It was always going to happen. No human can consume 70 Nando’s meals a year and come out unscathed.
Last Friday night, was the day I finally ‘turned’ on Nando’s.
Our weekly visit to Nando’s had started off well. Upon entry, usual protocol was followed: husband went to order meals (butterfly chicken medium for me/ half chicken medium for him, spicy rice, peri-peri chips and a side of halloumi, natch), while I collected cutlery, napkins and sauces (backroom Brenda).
The husband is also in-charge of the Nando’s loyalty card. We’ve earned about 10 red chillies now – the kind of top-level points that only come with a serious peri-peri habit.
For some reason though, the husband refuses to cash any of these loyalty points against a free meal. He likes to see the look of shock on the cashier’s face when he hands over the card. He wants the cashier to think ‘this guy is a serious player’.

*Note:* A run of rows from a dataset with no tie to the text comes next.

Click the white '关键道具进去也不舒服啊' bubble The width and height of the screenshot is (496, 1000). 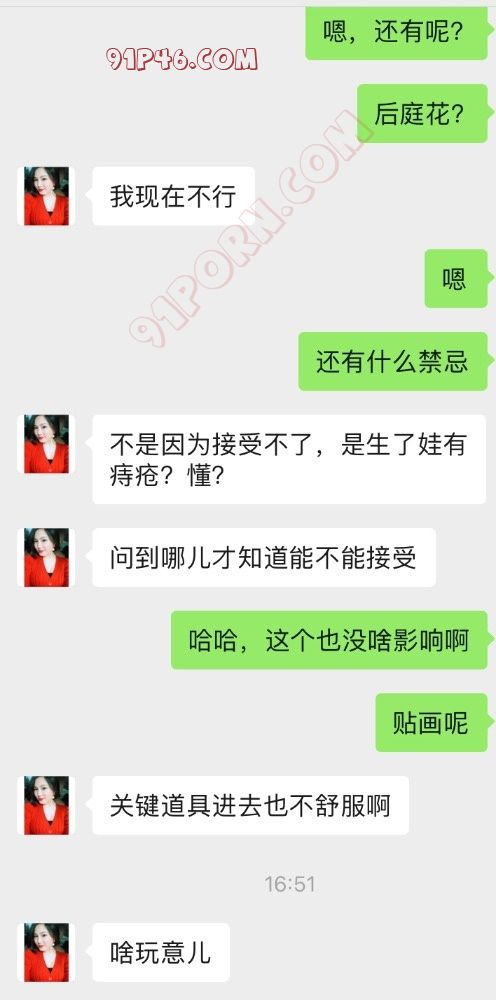click(x=251, y=805)
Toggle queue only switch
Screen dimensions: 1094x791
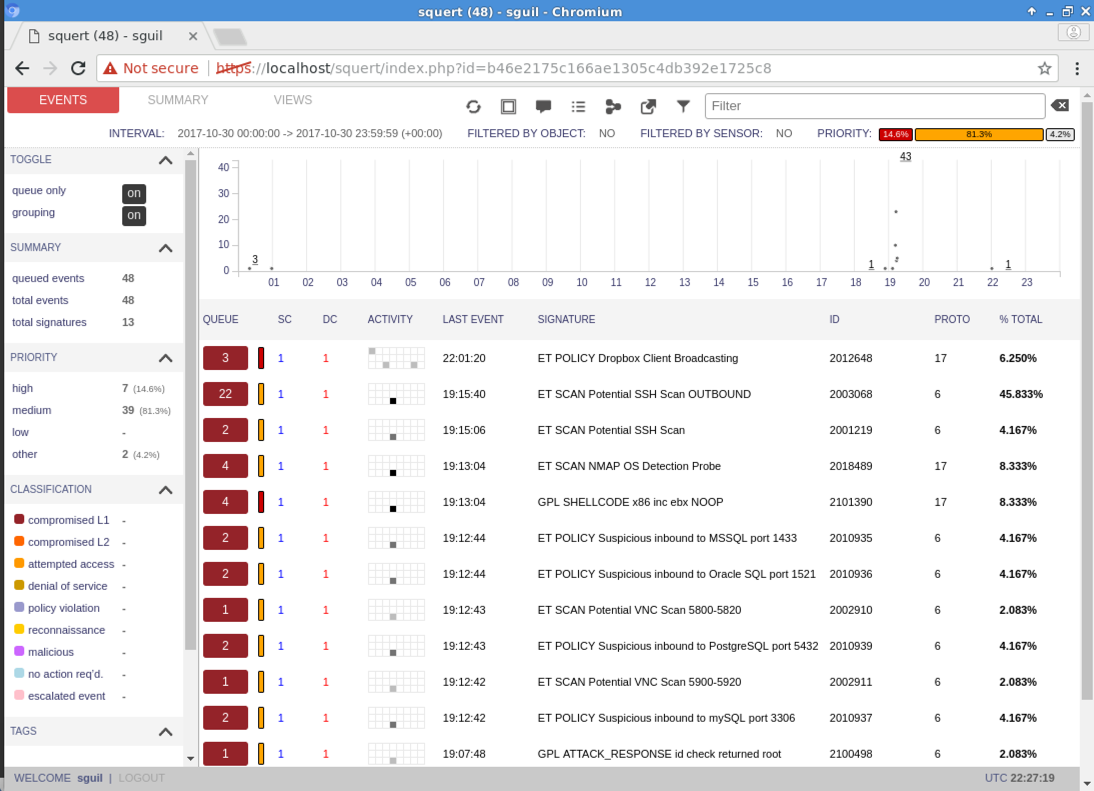pyautogui.click(x=134, y=193)
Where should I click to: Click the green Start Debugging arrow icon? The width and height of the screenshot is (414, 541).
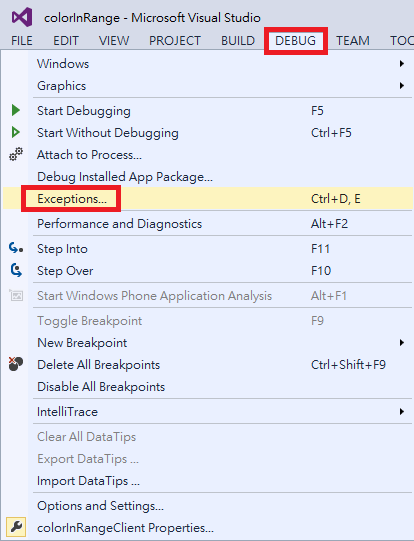pyautogui.click(x=16, y=110)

The husband, on the other hand, claims his refusal to cash in his chillies is because he sees the Nando’s loyalty card as in insurance policy should we feel on hard times. If we go bankrupt, we can still treat ourselves for a meal out once a month for the lion’s share of a year. Also, he’s of the foolish opinion that accruing an abundance of chillies makes him one step closer to the coveted Nando’s Black Card. Dream on!

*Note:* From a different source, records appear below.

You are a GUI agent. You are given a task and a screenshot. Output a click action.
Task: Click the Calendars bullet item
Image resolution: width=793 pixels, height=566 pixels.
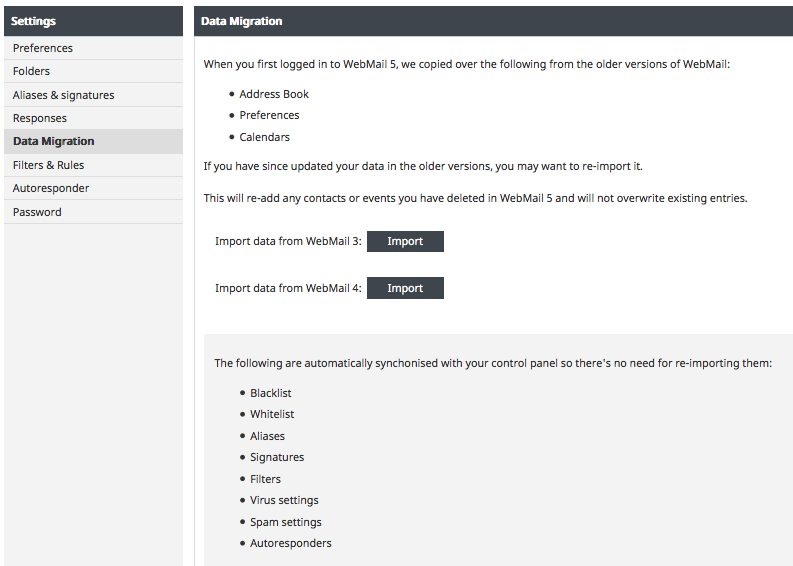coord(265,137)
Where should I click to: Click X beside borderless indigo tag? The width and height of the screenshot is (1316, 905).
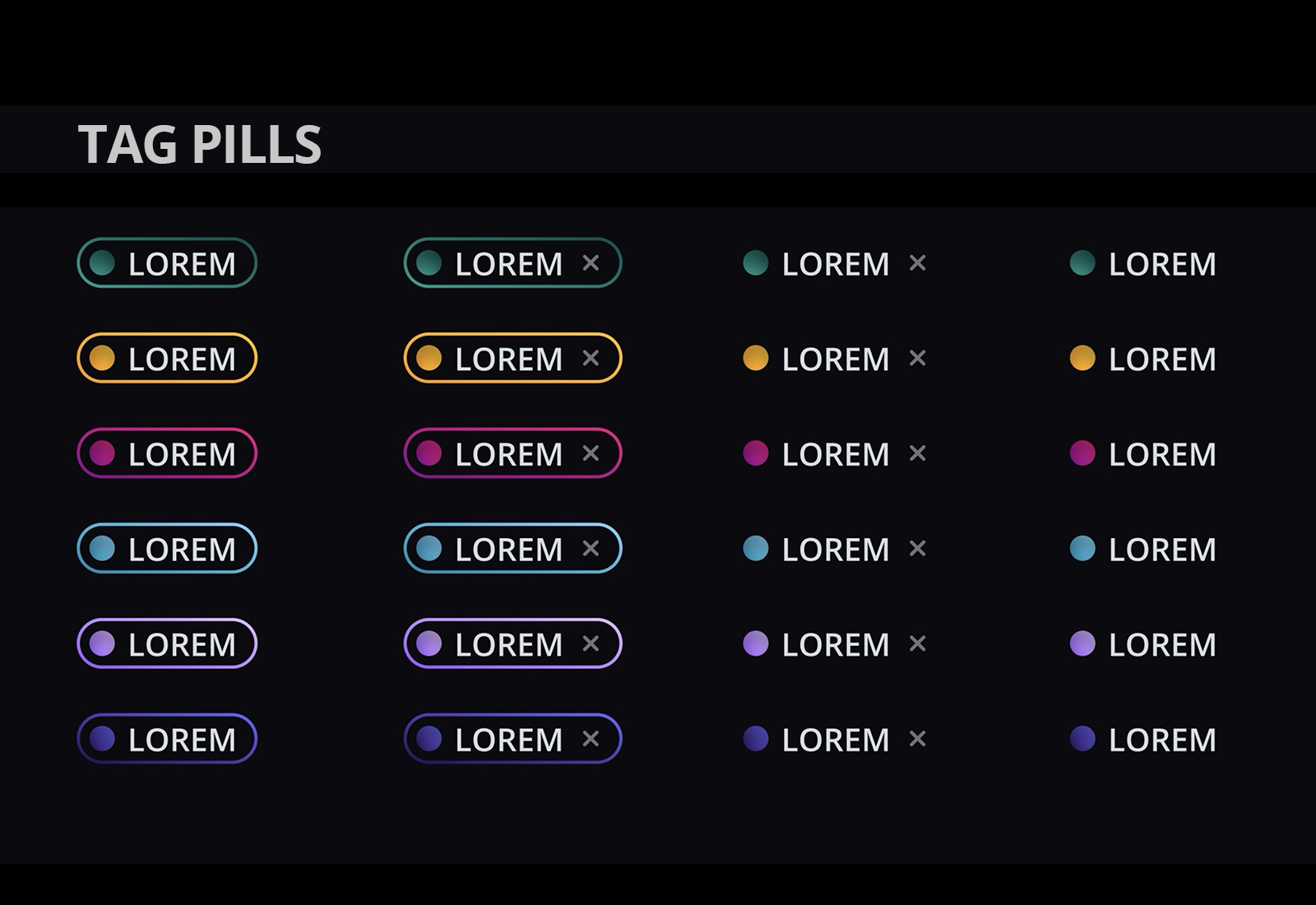tap(917, 739)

But when my butterfly chicken breast arrived, there was something horribly wrong with it. It was all pale, blubbery and seemed to be oozing copious amounts of water.
The waitress said she would get me another one. There was a long wait and when the new piece of chicken arrived it was even worse than the original one: this time, along with the blubbery wateryness, it was peppered with pink veins.
I was dealing with a bad batch of breasts! It was the fast food equivalent of the PIP scandal.
I went to get the manager and explain the problem. I wanted him to take me seriously so I took my Nando’s card with me.
‘I eat at least one butterfly chicken breast every week of the year,’ I said, proffering the loyalty card. ‘I know a bad breast when I see one. You only have to check our loyalty card to see how often we come here.’
The manager looked slightly out of his depth. Five minutes later, he returned with a chicken wrap.
‘I’m really sorry about that,’ he said. ‘I don’t know what was going on there. I’ve temped a few and I’ve binned a few, just to be sure.’
I was so busy hungrily tucking into my chicken wrap, I didn’t really catch what he said.
‘I think he said, ‘I’ve temped a few and binned a few?!” repeated the husband.
‘Which is a really weird thing to say. Why would he pop in the back and select a few breasts to randomly bin?!’
‘Surely if he’s going to bin them, he should bin the whole lot,’ I mused. ‘And what on earth is temping?’
I finished my wrap. Images of the blubbery chicken were still playing in my mind. I mouthed at the husband, ‘I think I’ve turned’.
It was only after that I wished I had taken photographic evidence of the blubbery, veiny breasts. Instead, you’ll have to make do with me clutching a bottle of peri-peri sauce and looking suitably doleful.
‘I want to get out of here with the minimum fuss,’ I whispered. ‘Where’s the manager? I want to slip out without any more rigmarole.’
‘He’s nowhere to be seen,’ said the husband, glancing around. ‘He’s probably in the back, booting bad breasts’.
I’d half expected to see the manager pinning a sign up at the window saying ‘Sorry, no butterfly chicken here tonight’.
‘I doubt I’ll be darkening the doors of Nando’s EVER AGAIN,’ I said, dramatically.
The husband eyed me sceptically.
‘That’s a shame,’ he said. ‘Because we’ve now collected enough loyalty points for about 20 free meals.’